20th Commissioner of the Pennsylvania State Police
- In office Acting: January 18, 2011 – April 12, 2011 April 12, 2011 – August 3, 2015
- Governor: Tom Corbett
- Preceded by: Frank Pawlowski
- Succeeded by: Tyree Blocker

Personal details
- Education: West Chester University in Pennsylvania
- Profession: Law enforcement
- Nickname: Frank

Military service
- Branch/service: United States Marine Corps
- Rank: Lance Corporal
- Battles/wars: Vietnam War

= Frank Noonan =

Francis (Frank) Noonan is an American former law enforcement officer who served as Commissioner of the Pennsylvania State Police. Noonan began his career in 1971 as an agent for the Federal Bureau of Investigation. Following his retirement from the FBI in 1998, Noonan was appointed as Northeast Regional Director for the Attorney General's Bureau of Narcotics Investigation. After 11 years as Regional Director, Noonan was promoted to Chief of Criminal Investigations for the Office of Attorney General in July 2009.

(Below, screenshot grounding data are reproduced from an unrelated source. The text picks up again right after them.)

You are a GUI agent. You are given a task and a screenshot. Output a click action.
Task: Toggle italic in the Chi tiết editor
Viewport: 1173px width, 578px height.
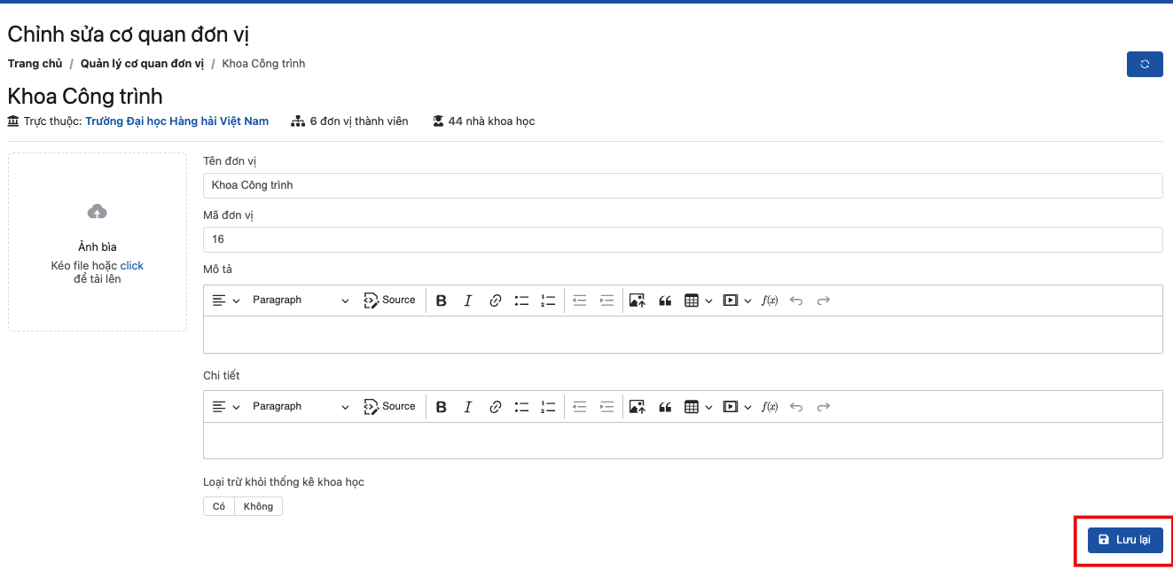point(468,407)
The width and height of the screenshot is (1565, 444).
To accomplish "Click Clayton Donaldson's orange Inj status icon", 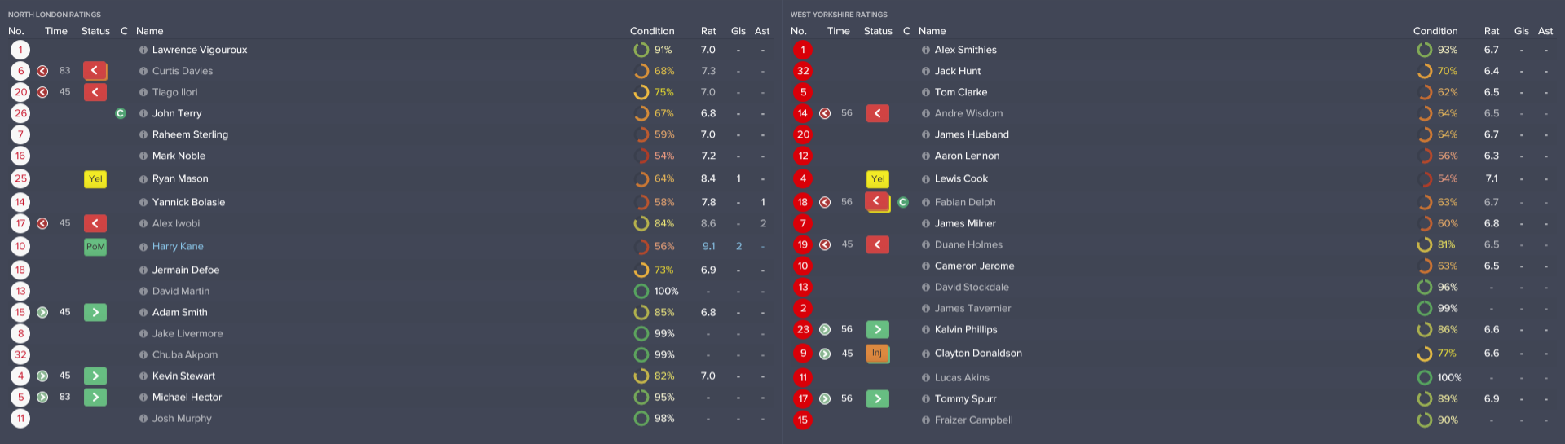I will [x=877, y=354].
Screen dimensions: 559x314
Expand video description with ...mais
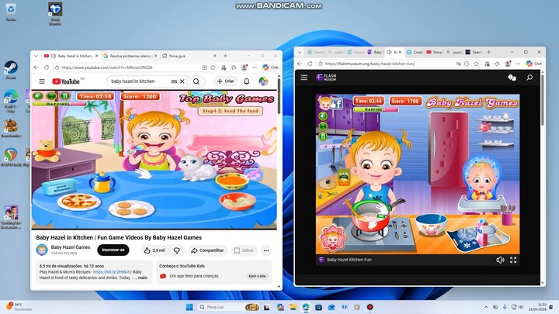coord(141,277)
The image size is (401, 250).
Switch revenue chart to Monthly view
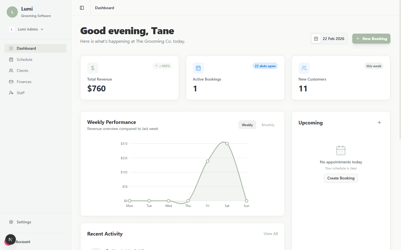(268, 125)
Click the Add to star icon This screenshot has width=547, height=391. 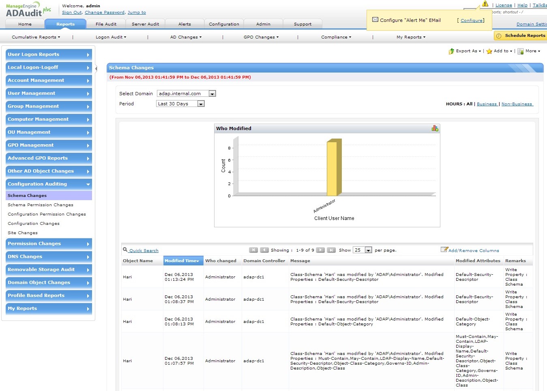click(x=489, y=51)
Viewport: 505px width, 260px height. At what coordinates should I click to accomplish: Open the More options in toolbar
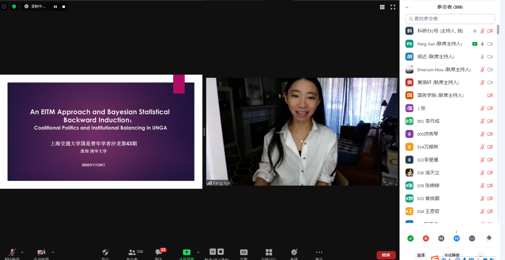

He is a graduate of West Chester University.

== Military career ==
Noonan served as an officer in the United States Marine Corps during the Vietnam War. He was awarded a Bronze Star for his service.

== Law enforcement career ==

=== Commissioner of the Pennsylvania State Police ===
Noonan was nominated by Governor Tom Corbett on January 18, 2011, to be Commissioner of Pennsylvania State Police and was confirmed by the Pennsylvania State Senate on April 12, 2011.

==== 2014 barracks attack ====

Noonan and the state police gained national attention after two troopers were shot outside a State Police barracks in Pike County in 2014. On September 14, two days after the attack, Noonan asked for additional personnel and assets from state police agencies in New York and New Jersey. By mid-day on the 15th, Noonan had been in touch with numerous federal police agencies and had been talking with high ranking officials within the United States Marshals Service and the Federal Bureau of Investigation.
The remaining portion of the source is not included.